Sérgio Castro/Estadão
Sérgio Castro/Estadão

Após protestos, Prefeitura manterá 27 árvores no entorno do estádio do Palmeiras

Tipuanas na Avenida Francisco Matarazzo corriam risco de ser cortadas para dar mais lugar a carros; dois exemplares serão cortados e um transplantado

Caio do Valle, O Estado de S. Paulo

20 de setembro de 2013 | 12h05

SÃO PAULO - Depois de um imbróglio que durou meses, a maior parte das árvores do canteiro central da Avenida Francisco Matarazzo, na zona oeste da capital paulista, continuará plantada e não será afetada pelas obras do novo estádio do Palmeiras. É o que estabelece uma decisão da Secretaria Municipal do Verde e do Meio Ambiente (SVMA) publicada nesta sexta-feira, 20, no Diário Oficial da Cidade. Ao todo, 27 das 30 tipuanas existentes no local seguirão sombreando a via, como fazem há décadas. Duas, no entanto, serão cortadas e uma transplantada.

Originalmente, a Prefeitura decidiu autorizar a remoção das plantas para dar espaço a mais uma faixa de rolamento para automóveis. Tratava-se de uma tentativa para mitigar o impacto no trânsito que a nova arena deverá provocar. Em julho, moradores e comerciantes da região, enfurecidos com a proposta, realizaram um protesto pedindo que a gestão do prefeito Fernando Haddad (PT) revogasse a medida.

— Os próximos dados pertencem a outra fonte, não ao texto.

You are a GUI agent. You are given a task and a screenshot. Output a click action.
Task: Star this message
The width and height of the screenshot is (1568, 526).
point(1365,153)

A voz das ruas foi ouvida e, agora, a Sociedade Esportiva Palmeiras terá que preservar 27 árvores, cercando-as com "tapume e escoramento, visando à integral proteção de sua parte aérea e de seu sistema radicular".

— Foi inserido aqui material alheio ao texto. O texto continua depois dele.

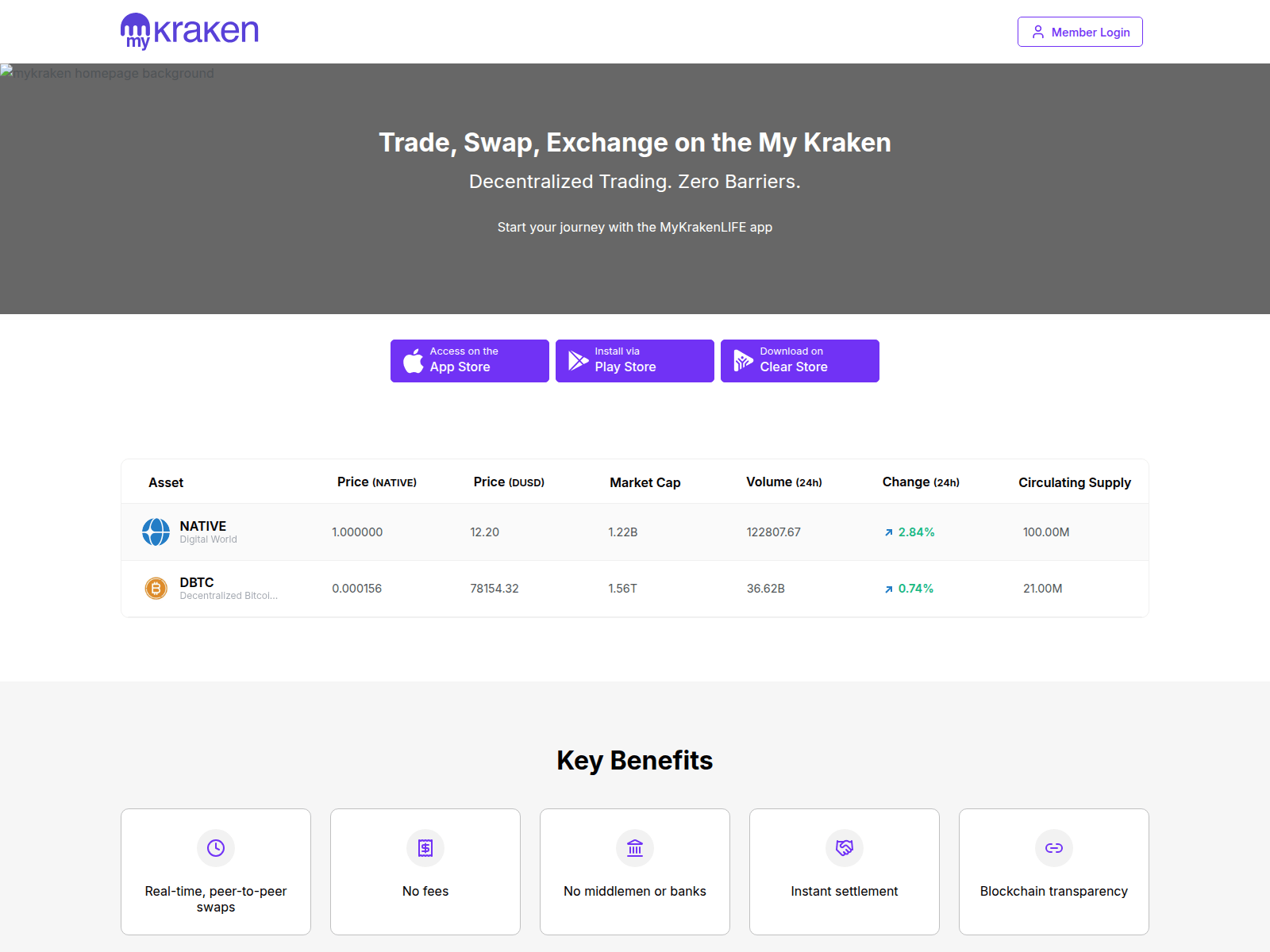Click the 2.84% change value for NATIVE
Viewport: 1270px width, 952px height.
click(917, 532)
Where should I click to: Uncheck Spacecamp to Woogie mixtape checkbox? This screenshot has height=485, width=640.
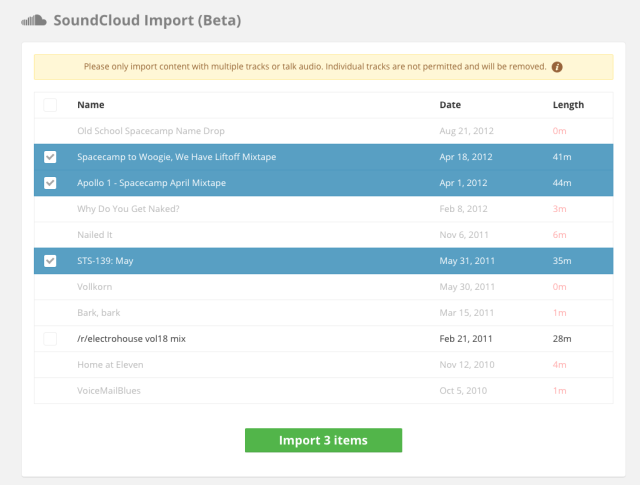pos(51,157)
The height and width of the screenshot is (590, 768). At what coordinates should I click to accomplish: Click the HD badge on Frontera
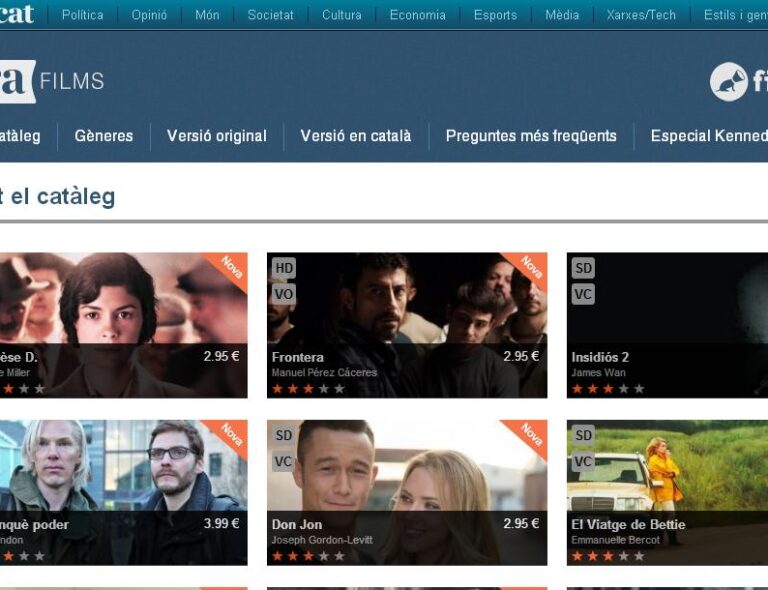[x=284, y=268]
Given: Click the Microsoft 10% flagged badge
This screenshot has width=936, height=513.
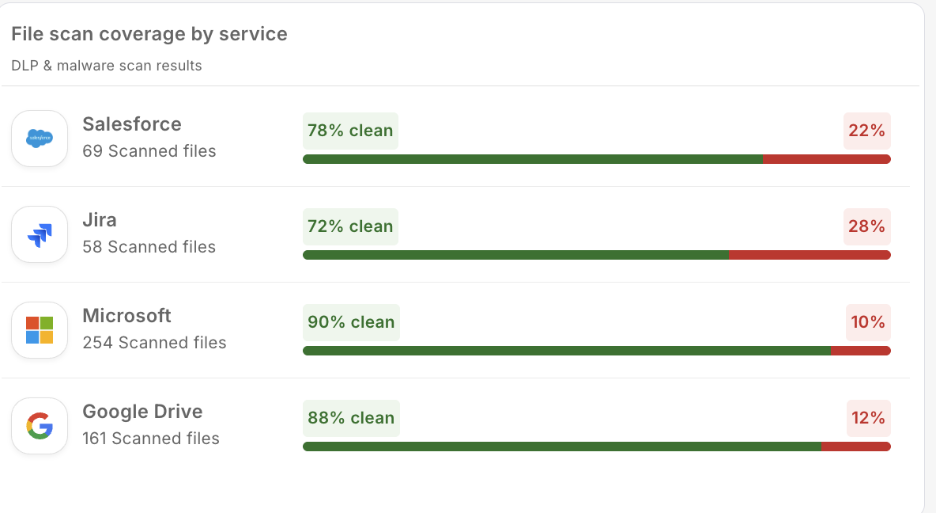Looking at the screenshot, I should point(868,322).
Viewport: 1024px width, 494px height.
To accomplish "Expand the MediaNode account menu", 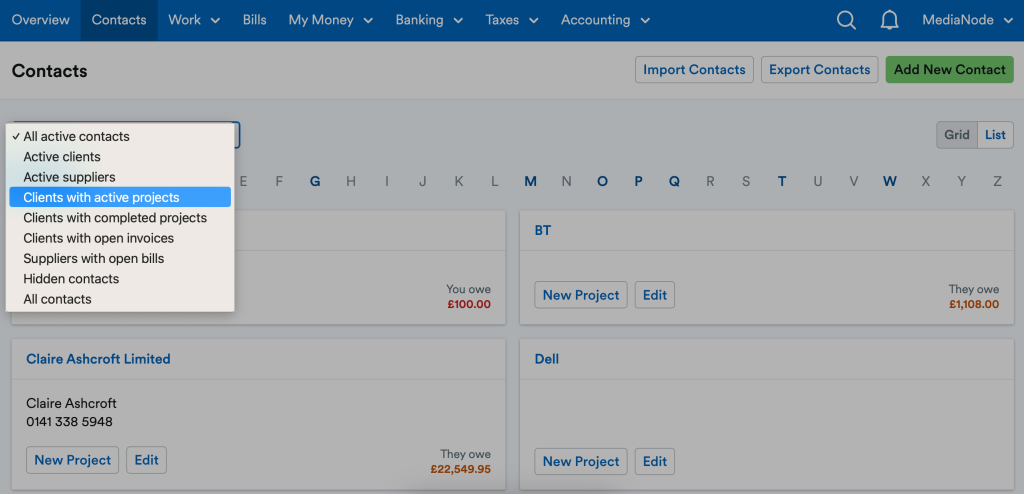I will coord(967,20).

Além disso, o clube terá que plantar 12 mudas de três centímetros na Praça Washington Barros Monteiro, na Barra Funda, e outras quatro de 5 cm dentro de seu próprio terreno. Conforme o Termo de Compromisso Ambiental (TCA), firmado com a Prefeitura, "se constatado que o espécime plantado sofreu danos ou morreu por descumprimento das normas técnicas para preservação", o Palmeiras "estará sujeito ao enquadramento de sua conduta como infração administrativa".

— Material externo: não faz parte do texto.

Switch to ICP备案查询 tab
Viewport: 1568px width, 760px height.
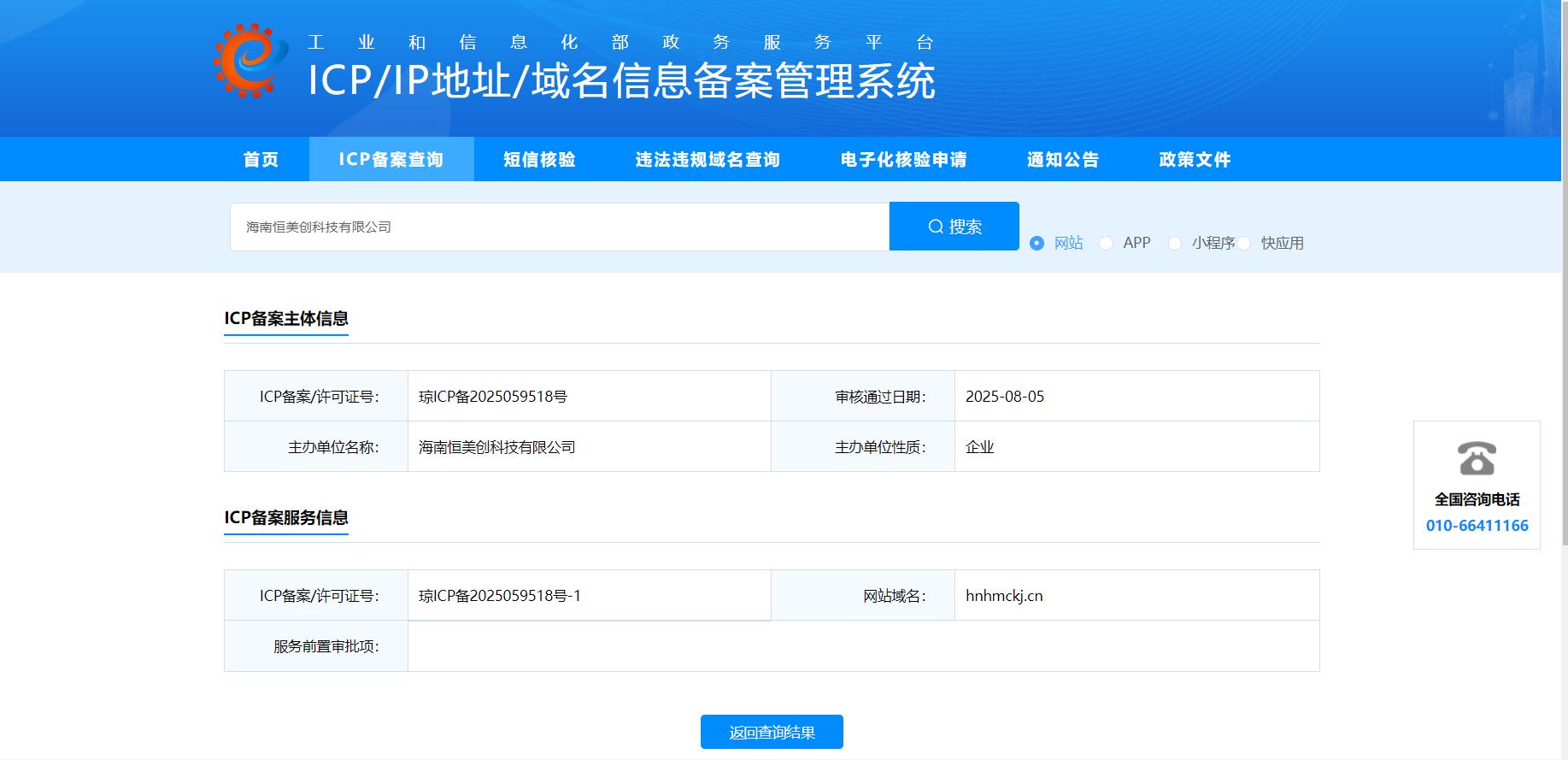[x=391, y=160]
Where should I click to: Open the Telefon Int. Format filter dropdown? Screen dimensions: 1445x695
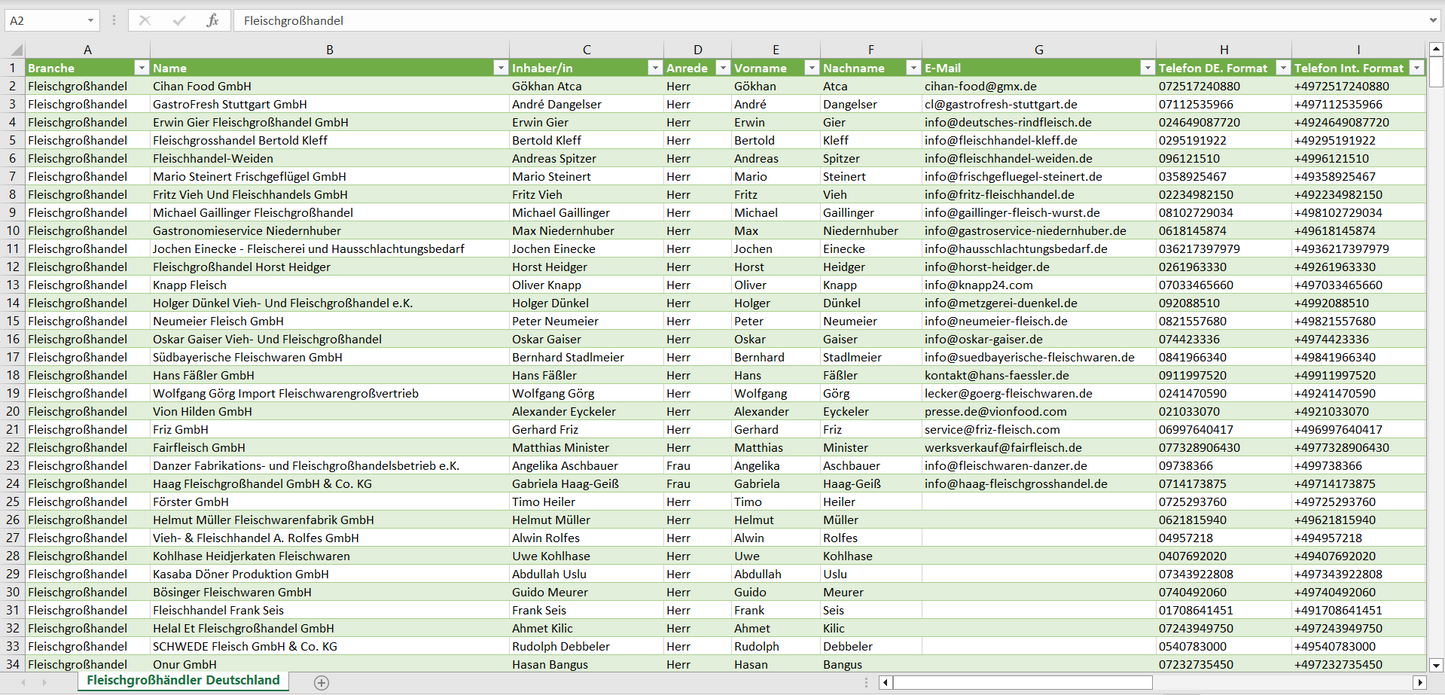[1416, 68]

Técnicos da Divisão Técnica de Proteção Ambiental (DPAA) deverão acompanhar o transplante de uma das árvores. Se ela não sobreviver depois da remoção por descumprimento de alguma norma, o clube pagará multa.

O novo estádio palmeirense, em construção pela empreiteira WTorre, deve ser entregue no primeiro semestre do ano que vem.